About this exercise - Look below for the lines from the one with "Task: Open the History tab at top" to the one with "Screen dimensions: 560x1024", and copy exactly those lines, both ends included.

The data -
Segment Open

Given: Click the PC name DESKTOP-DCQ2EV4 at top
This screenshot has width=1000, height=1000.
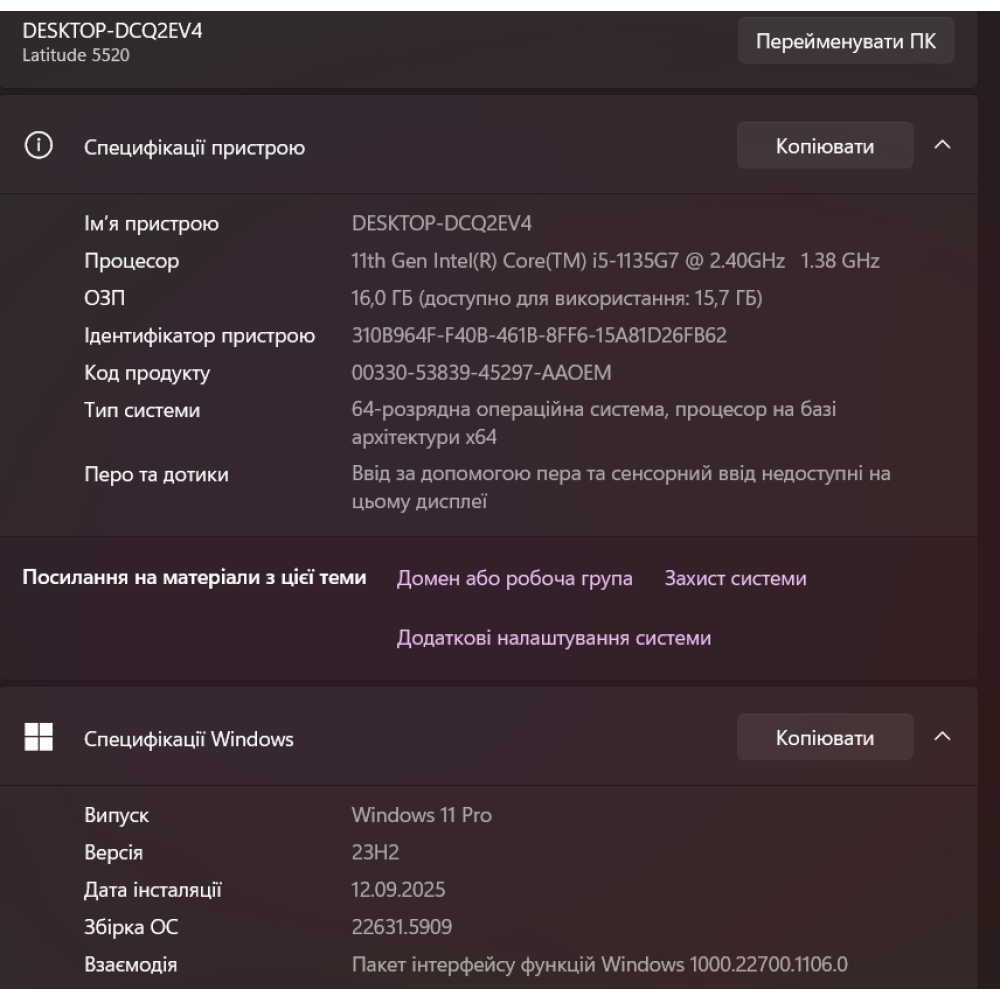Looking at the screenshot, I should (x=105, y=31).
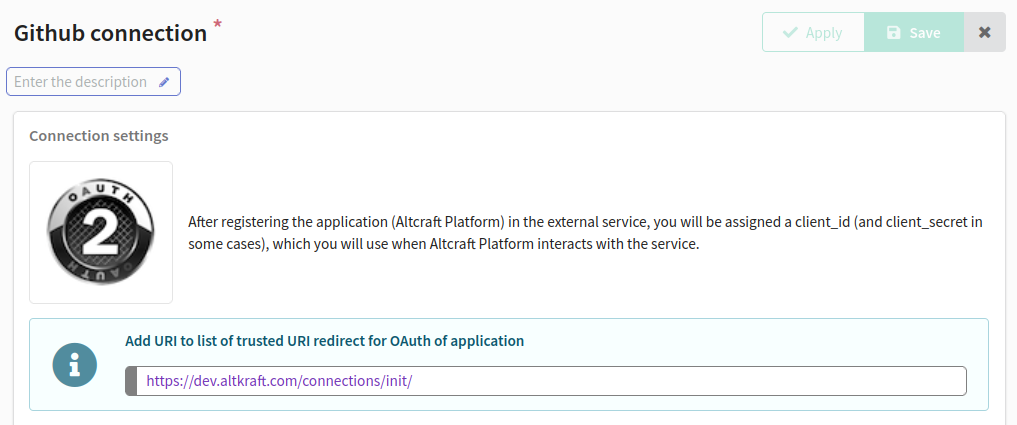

Segment Closed
Segment Open

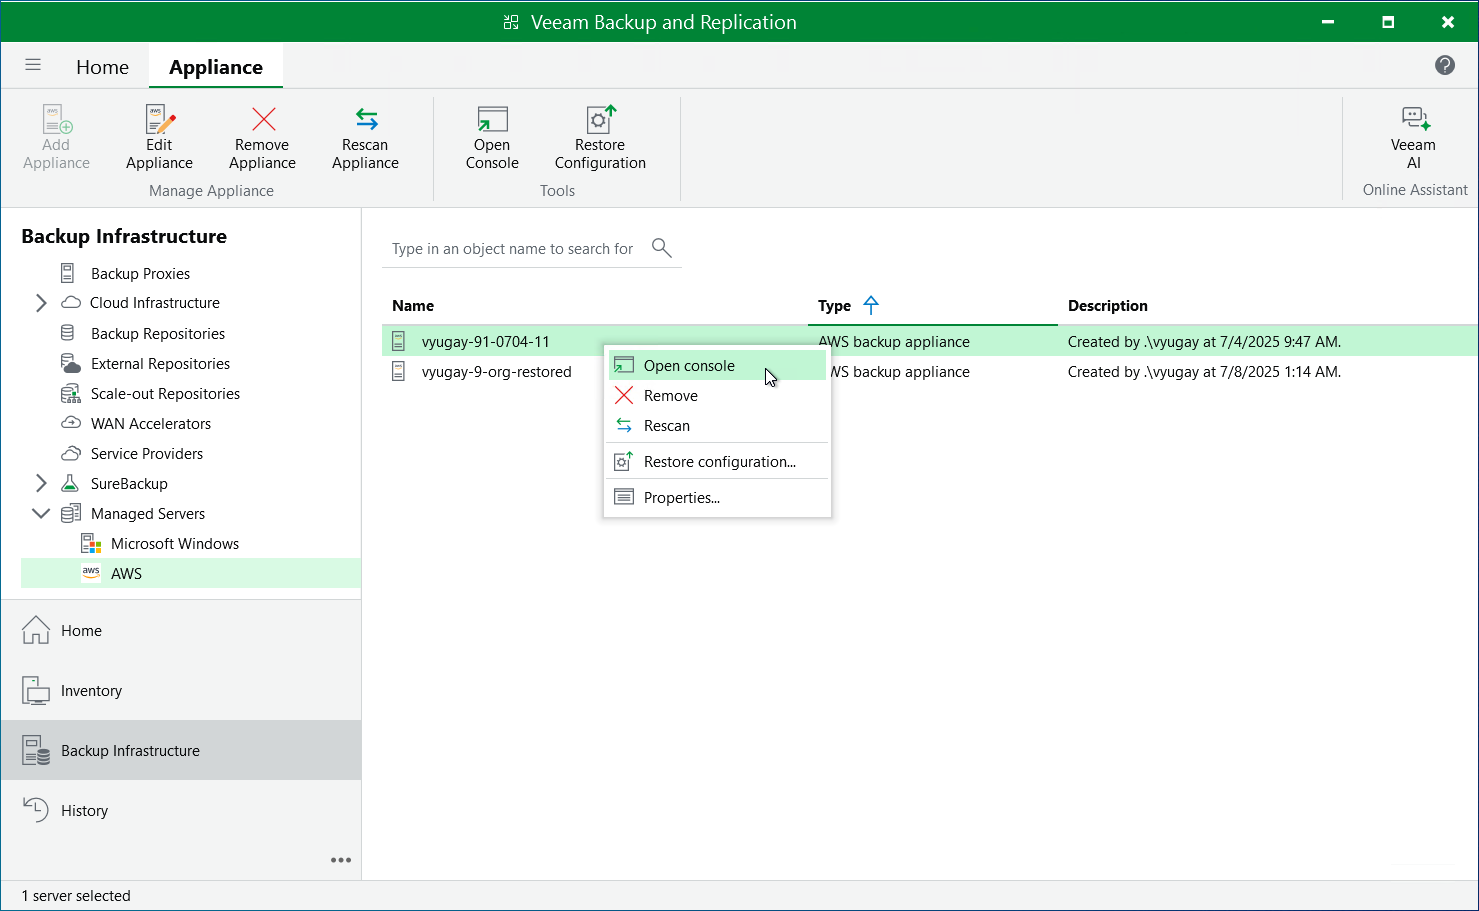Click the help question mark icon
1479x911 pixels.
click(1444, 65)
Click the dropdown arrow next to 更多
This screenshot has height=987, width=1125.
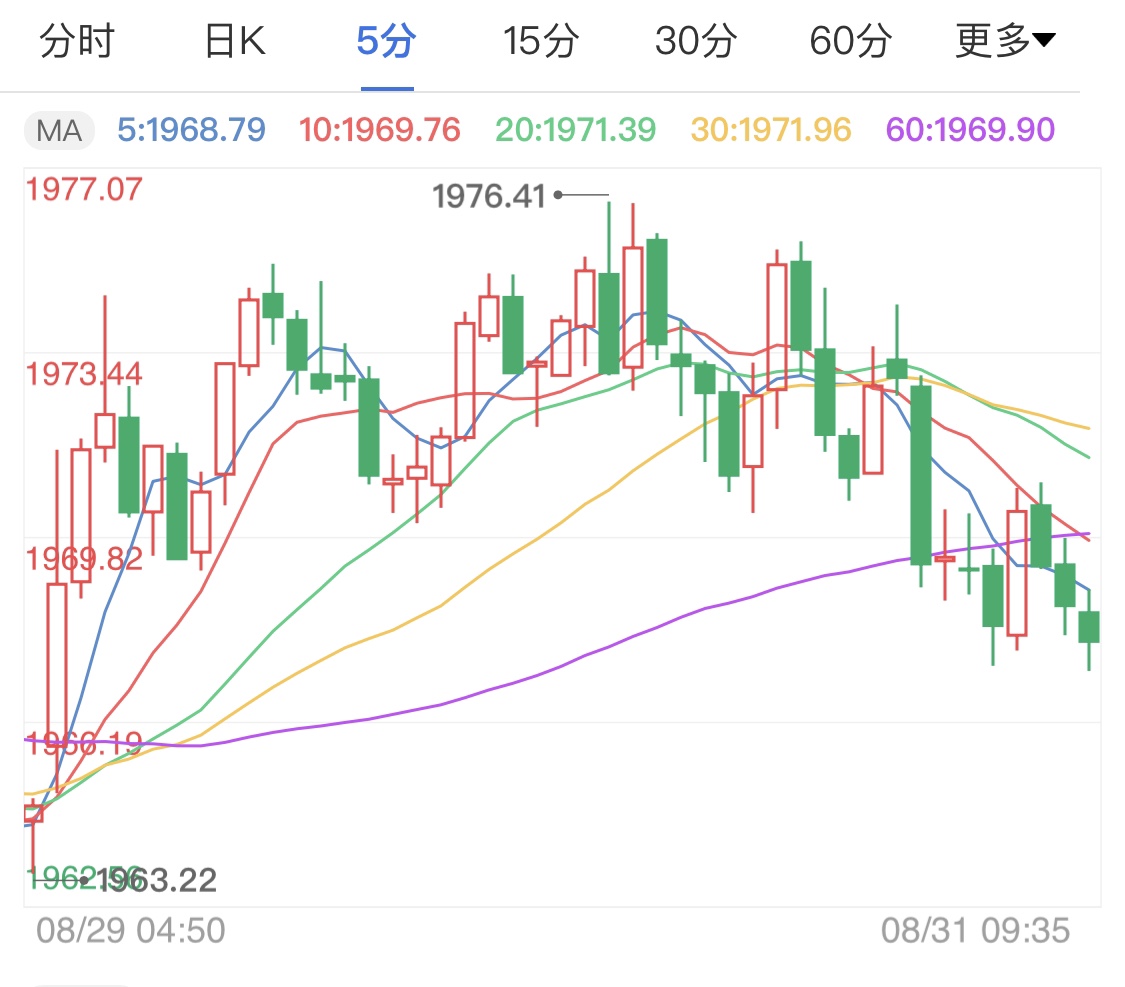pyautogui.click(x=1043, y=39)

Segment Closed
Segment Open

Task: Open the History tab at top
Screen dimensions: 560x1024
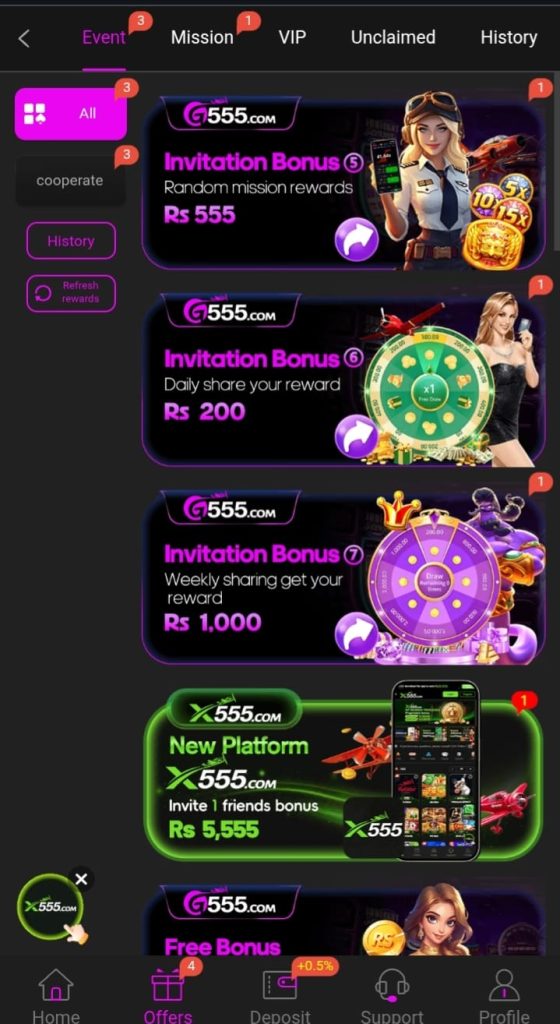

Segment Closed

Exercise result -
Task: Open the History tab at top
Screen dimensions: 560x1024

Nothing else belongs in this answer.